→ WORK INSTRUCTIONS:
Using only the entries below, output the lines starting at the one containing "Uncheck the Invite others checkbox" and ending at the one containing "The image size is (945, 393).", exactly and inclusive of both, omitting the pictures.

→ RAW DATA:
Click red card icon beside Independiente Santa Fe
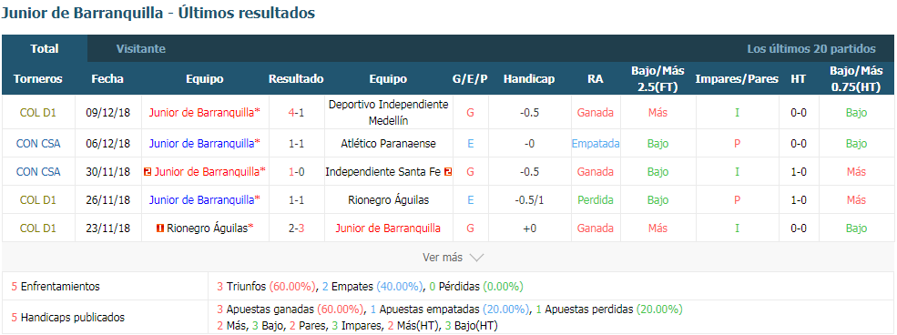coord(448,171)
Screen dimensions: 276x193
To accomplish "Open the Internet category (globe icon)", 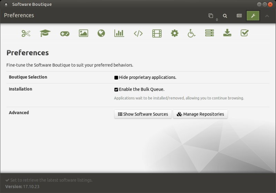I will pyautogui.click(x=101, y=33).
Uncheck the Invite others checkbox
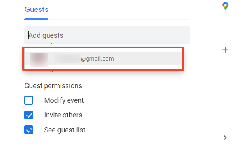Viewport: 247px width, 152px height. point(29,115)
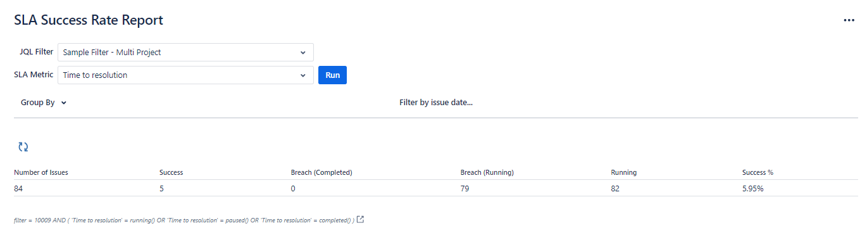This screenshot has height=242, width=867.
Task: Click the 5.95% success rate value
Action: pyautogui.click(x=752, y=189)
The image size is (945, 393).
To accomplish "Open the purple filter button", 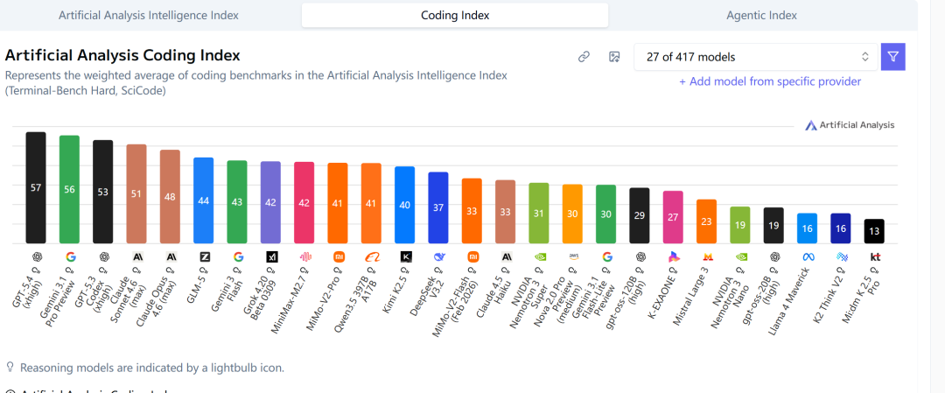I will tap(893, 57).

→ SOLUTION FOR THIS TASK:
Uncheck the Invite others checkbox
Viewport: 247px width, 152px height. point(29,115)
This screenshot has height=242, width=867.
Task: Click the 5.95% success rate value
Action: pyautogui.click(x=752, y=189)
The image size is (945, 393).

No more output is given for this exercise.